The principle of inclined ultrafiltration, which can remove the filter cake continuously, was applied to the chiral separation of tryptophan enantiomers with bovine serum albumin (BSA) as the stereospecific macroligand by operating with the mode of single-pass using the hollow fiber membrane module vertically placed. The increase in the BSA concentration and the decrease in the racemic tryptophan concentration in the feed solution caused the increase in the separation factor of d-tryptophan, which preferentially permeated through the membrane, because of the strong stereospecific binding of the l-isomer to BSA at pH 7. The separation factor in affinity ultrafiltration was well evaluated based upon the Freundlich equation, in which the empirical constants were determined from the static binding experiments.
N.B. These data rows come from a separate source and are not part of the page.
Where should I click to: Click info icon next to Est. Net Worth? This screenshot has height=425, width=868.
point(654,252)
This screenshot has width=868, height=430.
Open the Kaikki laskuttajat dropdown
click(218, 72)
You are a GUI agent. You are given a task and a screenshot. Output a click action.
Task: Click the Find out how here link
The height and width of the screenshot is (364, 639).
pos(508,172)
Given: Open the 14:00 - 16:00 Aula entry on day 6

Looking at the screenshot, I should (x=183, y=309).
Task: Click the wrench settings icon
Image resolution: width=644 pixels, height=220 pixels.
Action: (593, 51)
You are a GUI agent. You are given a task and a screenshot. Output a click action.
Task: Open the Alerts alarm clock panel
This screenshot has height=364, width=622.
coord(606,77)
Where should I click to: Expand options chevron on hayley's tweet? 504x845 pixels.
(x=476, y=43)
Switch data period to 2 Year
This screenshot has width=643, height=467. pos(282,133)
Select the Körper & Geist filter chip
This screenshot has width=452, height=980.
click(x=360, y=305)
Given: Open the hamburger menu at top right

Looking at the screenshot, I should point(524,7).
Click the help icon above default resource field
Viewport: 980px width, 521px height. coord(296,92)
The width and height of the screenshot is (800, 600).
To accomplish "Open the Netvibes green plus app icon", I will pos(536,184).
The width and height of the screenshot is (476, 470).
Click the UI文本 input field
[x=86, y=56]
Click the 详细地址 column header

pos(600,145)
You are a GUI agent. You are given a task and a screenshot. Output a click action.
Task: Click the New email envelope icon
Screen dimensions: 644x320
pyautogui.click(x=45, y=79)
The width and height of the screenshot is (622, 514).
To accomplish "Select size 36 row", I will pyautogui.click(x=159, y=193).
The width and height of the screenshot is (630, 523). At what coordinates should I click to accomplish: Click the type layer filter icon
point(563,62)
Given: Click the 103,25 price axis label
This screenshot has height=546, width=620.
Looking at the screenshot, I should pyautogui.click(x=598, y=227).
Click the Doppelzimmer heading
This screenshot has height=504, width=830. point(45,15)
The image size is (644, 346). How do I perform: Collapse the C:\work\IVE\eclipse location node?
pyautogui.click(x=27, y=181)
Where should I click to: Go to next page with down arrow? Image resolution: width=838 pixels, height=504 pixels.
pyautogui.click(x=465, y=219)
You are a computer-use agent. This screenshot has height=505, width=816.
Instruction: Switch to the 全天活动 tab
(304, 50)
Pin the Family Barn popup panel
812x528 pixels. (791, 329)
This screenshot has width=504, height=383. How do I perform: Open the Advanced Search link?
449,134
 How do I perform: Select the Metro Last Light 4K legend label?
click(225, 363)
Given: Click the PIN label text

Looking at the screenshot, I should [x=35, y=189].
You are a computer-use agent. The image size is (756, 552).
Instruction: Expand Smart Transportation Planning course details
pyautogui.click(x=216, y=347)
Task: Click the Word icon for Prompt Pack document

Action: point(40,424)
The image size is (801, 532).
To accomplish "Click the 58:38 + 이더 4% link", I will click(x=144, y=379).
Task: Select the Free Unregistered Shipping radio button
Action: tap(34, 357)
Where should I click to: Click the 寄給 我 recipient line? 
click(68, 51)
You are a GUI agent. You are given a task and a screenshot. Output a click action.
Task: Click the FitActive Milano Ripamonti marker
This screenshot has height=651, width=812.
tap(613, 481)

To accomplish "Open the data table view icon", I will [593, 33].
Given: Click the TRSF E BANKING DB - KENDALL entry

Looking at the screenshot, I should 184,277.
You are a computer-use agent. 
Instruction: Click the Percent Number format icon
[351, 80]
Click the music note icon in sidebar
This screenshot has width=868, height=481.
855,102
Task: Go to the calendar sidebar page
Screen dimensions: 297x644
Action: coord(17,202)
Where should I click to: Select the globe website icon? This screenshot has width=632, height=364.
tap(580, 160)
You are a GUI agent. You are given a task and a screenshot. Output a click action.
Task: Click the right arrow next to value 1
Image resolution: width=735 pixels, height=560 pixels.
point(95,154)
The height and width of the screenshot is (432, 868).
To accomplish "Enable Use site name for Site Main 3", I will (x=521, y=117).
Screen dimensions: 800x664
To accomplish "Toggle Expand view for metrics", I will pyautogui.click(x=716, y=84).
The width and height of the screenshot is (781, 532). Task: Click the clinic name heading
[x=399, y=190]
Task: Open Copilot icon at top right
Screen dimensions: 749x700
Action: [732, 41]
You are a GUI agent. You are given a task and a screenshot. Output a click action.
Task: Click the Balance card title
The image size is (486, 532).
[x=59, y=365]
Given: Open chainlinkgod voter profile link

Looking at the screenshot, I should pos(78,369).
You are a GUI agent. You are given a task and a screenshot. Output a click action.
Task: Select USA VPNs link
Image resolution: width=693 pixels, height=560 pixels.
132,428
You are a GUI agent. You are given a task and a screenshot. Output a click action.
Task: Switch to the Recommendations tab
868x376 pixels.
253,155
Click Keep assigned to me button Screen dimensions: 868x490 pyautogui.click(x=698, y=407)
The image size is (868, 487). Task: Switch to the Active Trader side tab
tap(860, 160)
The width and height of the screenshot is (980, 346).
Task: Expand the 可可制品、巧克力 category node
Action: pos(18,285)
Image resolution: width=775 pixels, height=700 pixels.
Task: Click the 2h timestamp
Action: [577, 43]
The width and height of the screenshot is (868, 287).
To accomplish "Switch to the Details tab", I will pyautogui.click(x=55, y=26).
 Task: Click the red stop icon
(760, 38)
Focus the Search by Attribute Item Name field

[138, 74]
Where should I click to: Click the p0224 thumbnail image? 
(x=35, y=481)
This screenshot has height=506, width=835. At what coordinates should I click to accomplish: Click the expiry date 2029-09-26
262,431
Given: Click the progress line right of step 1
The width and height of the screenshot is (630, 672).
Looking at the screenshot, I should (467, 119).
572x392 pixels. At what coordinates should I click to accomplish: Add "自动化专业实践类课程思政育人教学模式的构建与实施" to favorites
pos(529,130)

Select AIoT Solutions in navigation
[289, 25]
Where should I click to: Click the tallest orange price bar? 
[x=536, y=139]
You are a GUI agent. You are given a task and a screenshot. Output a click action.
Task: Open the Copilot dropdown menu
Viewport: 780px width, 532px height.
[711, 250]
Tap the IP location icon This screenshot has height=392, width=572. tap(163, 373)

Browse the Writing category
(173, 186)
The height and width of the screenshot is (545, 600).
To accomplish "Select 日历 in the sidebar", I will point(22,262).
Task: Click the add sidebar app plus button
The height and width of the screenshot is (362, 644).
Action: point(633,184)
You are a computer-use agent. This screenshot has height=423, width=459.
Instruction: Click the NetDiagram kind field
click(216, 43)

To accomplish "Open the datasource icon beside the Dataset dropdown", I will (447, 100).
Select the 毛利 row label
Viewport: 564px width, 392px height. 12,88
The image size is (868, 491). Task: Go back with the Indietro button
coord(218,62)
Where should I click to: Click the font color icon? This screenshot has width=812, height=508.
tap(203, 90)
The filtration rate was decreased with the BSA concentration, but was little influenced by the mass flow rate of the concentrate because BSA cake deposited on the membrane was efficiently removed by the gravitational effect even at the extremely low flow rate. Consequently, the decrease in the flow rate of the concentrate brought about the dramatic increase in the concentration ratio of BSA in the concentrate, serving the purpose of the performance increase of the next stage eluting the bound l-tryptophan from BSA. The concentration ratio of BSA was accurately estimated by considering the mass balance of BSA in the module at the steady state condition where the growth of the BSA cake on the membrane ceased. It is concluded that the method of single-pass ultrafiltration at the extremely low flow rate condition using the module placed vertically is distinctly efficient also in chiral separation by affinity ultrafiltration using the stereospecific macroligand. Additionally, the two-stage affinity ultrafiltration in which both the binding process of enantiomers to BSA and the elution process of the bound enantiomers were included was efficient for recovery of each tryptophan enantiomer.